Source material

::::::

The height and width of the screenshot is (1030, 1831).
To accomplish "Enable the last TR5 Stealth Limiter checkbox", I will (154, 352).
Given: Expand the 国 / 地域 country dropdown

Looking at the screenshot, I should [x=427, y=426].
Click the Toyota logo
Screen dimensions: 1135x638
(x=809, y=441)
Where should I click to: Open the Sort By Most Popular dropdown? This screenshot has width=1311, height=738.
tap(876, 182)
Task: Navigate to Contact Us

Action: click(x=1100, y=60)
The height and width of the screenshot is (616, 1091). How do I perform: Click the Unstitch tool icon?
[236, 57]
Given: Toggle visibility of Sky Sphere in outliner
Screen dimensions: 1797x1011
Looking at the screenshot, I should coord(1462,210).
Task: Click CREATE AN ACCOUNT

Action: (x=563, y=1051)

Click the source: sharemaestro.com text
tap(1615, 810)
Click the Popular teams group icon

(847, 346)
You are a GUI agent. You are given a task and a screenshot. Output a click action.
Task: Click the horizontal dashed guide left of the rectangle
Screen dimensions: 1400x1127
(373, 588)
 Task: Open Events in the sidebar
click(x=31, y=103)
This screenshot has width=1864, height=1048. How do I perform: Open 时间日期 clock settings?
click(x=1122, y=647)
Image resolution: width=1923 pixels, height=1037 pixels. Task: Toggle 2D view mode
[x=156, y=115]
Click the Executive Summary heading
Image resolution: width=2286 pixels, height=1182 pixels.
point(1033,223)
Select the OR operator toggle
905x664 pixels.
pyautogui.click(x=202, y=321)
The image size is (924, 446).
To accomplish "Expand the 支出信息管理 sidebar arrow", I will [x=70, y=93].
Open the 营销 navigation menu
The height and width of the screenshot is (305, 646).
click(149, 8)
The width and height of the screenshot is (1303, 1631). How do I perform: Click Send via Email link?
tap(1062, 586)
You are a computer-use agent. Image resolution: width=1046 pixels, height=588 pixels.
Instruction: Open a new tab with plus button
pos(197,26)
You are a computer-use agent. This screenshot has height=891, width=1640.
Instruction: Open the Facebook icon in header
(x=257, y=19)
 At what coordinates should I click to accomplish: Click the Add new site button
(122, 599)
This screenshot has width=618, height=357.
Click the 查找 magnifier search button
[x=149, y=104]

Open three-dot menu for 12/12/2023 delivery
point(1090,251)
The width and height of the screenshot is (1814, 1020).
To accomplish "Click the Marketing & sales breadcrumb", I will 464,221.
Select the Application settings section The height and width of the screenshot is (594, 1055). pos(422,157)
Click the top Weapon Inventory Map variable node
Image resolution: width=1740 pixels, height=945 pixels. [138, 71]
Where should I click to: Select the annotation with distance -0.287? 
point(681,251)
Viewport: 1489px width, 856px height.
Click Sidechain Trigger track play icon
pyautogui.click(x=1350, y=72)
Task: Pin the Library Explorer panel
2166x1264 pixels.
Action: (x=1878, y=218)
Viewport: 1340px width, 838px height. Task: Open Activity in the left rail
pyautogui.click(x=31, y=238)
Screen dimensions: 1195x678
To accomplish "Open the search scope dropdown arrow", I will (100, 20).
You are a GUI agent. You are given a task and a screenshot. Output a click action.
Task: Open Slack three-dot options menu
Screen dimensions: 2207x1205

::::::

What the task asks
Return every record in full, word for word.

Result of this exercise
The height and width of the screenshot is (1030, 1831).
To accomplish "Enable the last TR5 Stealth Limiter checkbox", I will (154, 352).
Given: Expand the 国 / 地域 country dropdown

Looking at the screenshot, I should [x=427, y=426].
Click the Toyota logo
Screen dimensions: 1135x638
(x=809, y=441)
Where should I click to: Open the Sort By Most Popular dropdown? This screenshot has width=1311, height=738.
tap(876, 182)
Task: Navigate to Contact Us

Action: click(x=1100, y=60)
The height and width of the screenshot is (616, 1091). How do I perform: Click the Unstitch tool icon?
[236, 57]
Given: Toggle visibility of Sky Sphere in outliner
Screen dimensions: 1797x1011
Looking at the screenshot, I should coord(1462,210).
Task: Click CREATE AN ACCOUNT

Action: (x=563, y=1051)

Click the source: sharemaestro.com text
tap(1615, 810)
Click the Popular teams group icon

(847, 346)
You are a GUI agent. You are given a task and a screenshot. Output a click action.
Task: Click the horizontal dashed guide left of the rectangle
Screen dimensions: 1400x1127
(373, 588)
 Task: Open Events in the sidebar
click(x=31, y=103)
This screenshot has width=1864, height=1048. How do I perform: Open 时间日期 clock settings?
click(x=1122, y=647)
Image resolution: width=1923 pixels, height=1037 pixels. Task: Toggle 2D view mode
[x=156, y=115]
Click the Executive Summary heading
Image resolution: width=2286 pixels, height=1182 pixels.
point(1033,223)
Select the OR operator toggle
905x664 pixels.
pyautogui.click(x=202, y=321)
The image size is (924, 446).
To accomplish "Expand the 支出信息管理 sidebar arrow", I will [x=70, y=93].
Open the 营销 navigation menu
The height and width of the screenshot is (305, 646).
click(149, 8)
The width and height of the screenshot is (1303, 1631). How do I perform: Click Send via Email link?
tap(1062, 586)
You are a computer-use agent. Image resolution: width=1046 pixels, height=588 pixels.
Instruction: Open a new tab with plus button
pos(197,26)
You are a computer-use agent. This screenshot has height=891, width=1640.
Instruction: Open the Facebook icon in header
(x=257, y=19)
 At what coordinates should I click to accomplish: Click the Add new site button
(122, 599)
This screenshot has width=618, height=357.
Click the 查找 magnifier search button
[x=149, y=104]

Open three-dot menu for 12/12/2023 delivery
point(1090,251)
The width and height of the screenshot is (1814, 1020).
To accomplish "Click the Marketing & sales breadcrumb", I will 464,221.
Select the Application settings section The height and width of the screenshot is (594, 1055). pos(422,157)
Click the top Weapon Inventory Map variable node
Image resolution: width=1740 pixels, height=945 pixels. [138, 71]
Where should I click to: Select the annotation with distance -0.287? 
point(681,251)
Viewport: 1489px width, 856px height.
Click Sidechain Trigger track play icon
pyautogui.click(x=1350, y=72)
Task: Pin the Library Explorer panel
2166x1264 pixels.
Action: (x=1878, y=218)
Viewport: 1340px width, 838px height. Task: Open Activity in the left rail
pyautogui.click(x=31, y=238)
Screen dimensions: 1195x678
To accomplish "Open the search scope dropdown arrow", I will (100, 20).
You are a GUI agent. You are given a task and a screenshot. Output a click action.
Task: Open Slack three-dot options menu
Screen dimensions: 2207x1205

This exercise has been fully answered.